You’ve got college problems? Let me, as the highly intelligent and experienced senior (Who am I kidding?), help you. I’m in my last semester here and I think I’ve got a lot of advice for you up and comers that I’m really wishing people would have told me a few years ago. Now, I don’t know how much of it you can actually listen to (And if I’m honest, take it with a grain of salt), but if I can help one person, that’s better than none right? Right. Now listen up.
1. Figure out what your major is early on.
This one has a lot of reasons but there are a few that stand out. Clearly, if you know early, then you have more freedom with scheduling your classes and not ending up your spring semester of senior year with a huge problem. Mine wasn’t too big (and ironically I knew my major before I even went to freshman orientation) but it still sucked. In the communication arts department, you need I believe it’s 9 credits from skills classes. These are you more technical or specialized writing classes. I always assumed I’d be taking writing for broadcast but turns out they changed all kinds of things around and accidentally sent out an e-mail saying it was cancelled when really the time was just changed. I didn’t find this out until after I already changed my whole schedule around to fit in writing for business because there was no way I was taking visual media production II or graphics II. I think a new kind of writing experience will be nice in the end but it was a pain figuring it all out.
Secondly, you can make friends with your professors because they are real people. You see, three of the communications professors are friends of mine. One knows all about my sports stuff and my whole freaking out about paying for my friends’ wedding and she’s helped talk me through it. Another, God bless her, believes in me more than anyone I know including myself. She is convinced that I will be a great journalist and seems to have no clue why I don’t have people beating down my door right now, offering me jobs for May. And the final is seriously one of my favorite people on this planet. I have no clue how little miss redneck princess me and miss LA born and bred make this work but I love her and her snarkiness. I’m pretty sure it has to do with our love for movies and the fact we’re going to have the best departmental honors paper this year but it’s cool. On the other hand, I’m also a sociology major yet none of the professors and I really talk. They are all very nice and cool people but they don’t know things about me because while I love the classes, it’s not the same as the people I’ve been with since freshman year (I didn’t declare this major until spring of sophomore year).

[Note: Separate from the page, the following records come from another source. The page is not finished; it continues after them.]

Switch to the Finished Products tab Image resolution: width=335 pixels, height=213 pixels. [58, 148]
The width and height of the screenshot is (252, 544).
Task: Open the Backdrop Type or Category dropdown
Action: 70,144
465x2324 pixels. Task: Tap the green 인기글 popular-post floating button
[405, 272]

I know you will hear it constantly and probably ignore it but seriously, you should talk. Talk in class discussions; talk to you peers; talk to your professors. Just get to know people. It will change your world. I didn’t do this the first few semesters of college and they were kind of miserable. I can name at least four classes that I never said a word in and it really hindered my social circle. There were plenty of people in those classes that I wanted to get to know but I was too scared that they would think I’m weird or not like me. You know what? Big deal. They are either going to think that for being who you are and speaking or they are going to think that because you are that weird quiet kid who sits alone. It’s not fun to be thought of as the latter. I mean I get being shy. I really have an issue talking to new people (Just ask the guys at the front desk at the gym who I still cannot figure out how to speak to) but it’s worth taking the chance if you can muster up the courage. This also may be why my sociology professors don’t know me well. Sociology people scared me those first few classes (They seem weird but that’s just the ones who are older and into philosophy, too. Then you find the basketball players and fun people).

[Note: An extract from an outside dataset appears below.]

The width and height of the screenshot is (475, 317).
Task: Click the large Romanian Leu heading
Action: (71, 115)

3. Take all the opportunities you can.
There’s always something going on at a college campus or the surrounding town. These are clear chances to learn something new, form a new hobby, and meet some new friends. Last year, I really started to wish that I would have played softball for my college. I was scouted and the coach really tried to get me to play but I was convinced that I was burned out, done, and never going to want to play again. I was really wrong and I’m still wishing I had played. I see all the athlete girls in the gym and I wish those were the girls I was hanging out with but I decided my fate a long time ago. But I’m changing things. I’m doing more things this semester. I’m a little late in the game but better late than never, right? I’m at the gym alone and trying new machines (and trying to use mind control to make friends…it may have worked today). On Thursday, I’m trying out a yoga class offered on campus…all by myself. If I were you, I’d start things before your last semester.
4. Make friends of all ages.
Yeah, you are the babies when you are freshmen but after that, there’s people older and younger than you. I made the mistake of making friends who were older than me and that was it. Now everyone’s gone. April, Melissa, LaVar, Michael, Jared…all went away. I still have a few friends but some of those are younger friends I made just last semester. When it comes to time for the older classes to graduate, you are stuck alone. You’ve got to be sure you’ll have people around when everyone else graduates. It’s a very lonely existence if you don’t. Trust me…
Okay, hope these help because I can tell you my first week of this semester left me miserable and lonely. I’m working on making things different but I’ve only got a few more months until I’m done. If you start things earlier, it’s probably going to be a lot more beneficial and make for a much more fun college experience.